[Recorded data]

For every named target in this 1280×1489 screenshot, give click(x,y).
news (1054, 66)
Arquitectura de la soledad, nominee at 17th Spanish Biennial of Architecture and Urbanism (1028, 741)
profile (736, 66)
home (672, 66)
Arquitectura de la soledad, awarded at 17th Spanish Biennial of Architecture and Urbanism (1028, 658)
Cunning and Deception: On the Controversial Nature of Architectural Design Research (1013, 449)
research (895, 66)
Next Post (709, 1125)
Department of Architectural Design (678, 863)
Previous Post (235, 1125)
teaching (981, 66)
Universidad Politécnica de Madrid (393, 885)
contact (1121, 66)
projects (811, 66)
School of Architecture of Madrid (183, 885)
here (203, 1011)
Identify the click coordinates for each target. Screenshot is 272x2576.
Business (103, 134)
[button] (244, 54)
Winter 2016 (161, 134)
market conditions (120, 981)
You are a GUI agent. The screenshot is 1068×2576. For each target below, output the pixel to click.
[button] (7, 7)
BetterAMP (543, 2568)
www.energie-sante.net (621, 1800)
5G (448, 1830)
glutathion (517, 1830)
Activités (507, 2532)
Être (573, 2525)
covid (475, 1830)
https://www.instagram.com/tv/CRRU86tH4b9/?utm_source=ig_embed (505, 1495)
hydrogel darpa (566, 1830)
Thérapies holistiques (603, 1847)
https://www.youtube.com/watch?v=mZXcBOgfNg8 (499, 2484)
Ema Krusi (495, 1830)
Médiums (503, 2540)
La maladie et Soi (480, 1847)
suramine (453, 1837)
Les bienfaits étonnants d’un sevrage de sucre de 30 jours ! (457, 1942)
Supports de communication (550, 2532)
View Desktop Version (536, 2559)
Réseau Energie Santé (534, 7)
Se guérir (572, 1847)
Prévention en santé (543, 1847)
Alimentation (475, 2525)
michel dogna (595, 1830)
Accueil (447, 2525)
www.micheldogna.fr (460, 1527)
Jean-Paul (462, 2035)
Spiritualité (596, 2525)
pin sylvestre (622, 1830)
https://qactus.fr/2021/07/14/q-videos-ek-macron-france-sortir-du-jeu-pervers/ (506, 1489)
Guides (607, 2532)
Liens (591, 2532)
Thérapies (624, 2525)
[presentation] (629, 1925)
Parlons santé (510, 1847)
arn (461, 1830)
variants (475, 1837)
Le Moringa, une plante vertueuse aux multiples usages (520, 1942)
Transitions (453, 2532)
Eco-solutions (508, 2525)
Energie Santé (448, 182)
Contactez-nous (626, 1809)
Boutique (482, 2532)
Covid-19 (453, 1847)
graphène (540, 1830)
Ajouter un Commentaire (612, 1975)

**What you need to do:** The answer must be the line containing "School of Architecture of Madrid (183, 885)" and every line after it through the end of the records, repeated exactly.

**Solution:**
School of Architecture of Madrid (183, 885)
here (203, 1011)
Identify the click coordinates for each target. Screenshot is 272x2576.
Business (103, 134)
[button] (244, 54)
Winter 2016 (161, 134)
market conditions (120, 981)
You are a GUI agent. The screenshot is 1068×2576. For each target below, output the pixel to click.
[button] (7, 7)
BetterAMP (543, 2568)
www.energie-sante.net (621, 1800)
5G (448, 1830)
glutathion (517, 1830)
Activités (507, 2532)
Être (573, 2525)
covid (475, 1830)
https://www.instagram.com/tv/CRRU86tH4b9/?utm_source=ig_embed (505, 1495)
hydrogel darpa (566, 1830)
Thérapies holistiques (603, 1847)
https://www.youtube.com/watch?v=mZXcBOgfNg8 (499, 2484)
Ema Krusi (495, 1830)
Médiums (503, 2540)
La maladie et Soi (480, 1847)
suramine (453, 1837)
Les bienfaits étonnants d’un sevrage de sucre de 30 jours ! (457, 1942)
Supports de communication (550, 2532)
View Desktop Version (536, 2559)
Réseau Energie Santé (534, 7)
Se guérir (572, 1847)
Prévention en santé (543, 1847)
Alimentation (475, 2525)
michel dogna (595, 1830)
Accueil (447, 2525)
www.micheldogna.fr (460, 1527)
Jean-Paul (462, 2035)
Spiritualité (596, 2525)
pin sylvestre (622, 1830)
https://qactus.fr/2021/07/14/q-videos-ek-macron-france-sortir-du-jeu-pervers/ (506, 1489)
Guides (607, 2532)
Liens (591, 2532)
Thérapies (624, 2525)
[presentation] (629, 1925)
Parlons santé (510, 1847)
arn (461, 1830)
variants (475, 1837)
Le Moringa, une plante vertueuse aux multiples usages (520, 1942)
Transitions (453, 2532)
Eco-solutions (508, 2525)
Energie Santé (448, 182)
Contactez-nous (626, 1809)
Boutique (482, 2532)
Covid-19 (453, 1847)
graphène (540, 1830)
Ajouter un Commentaire (612, 1975)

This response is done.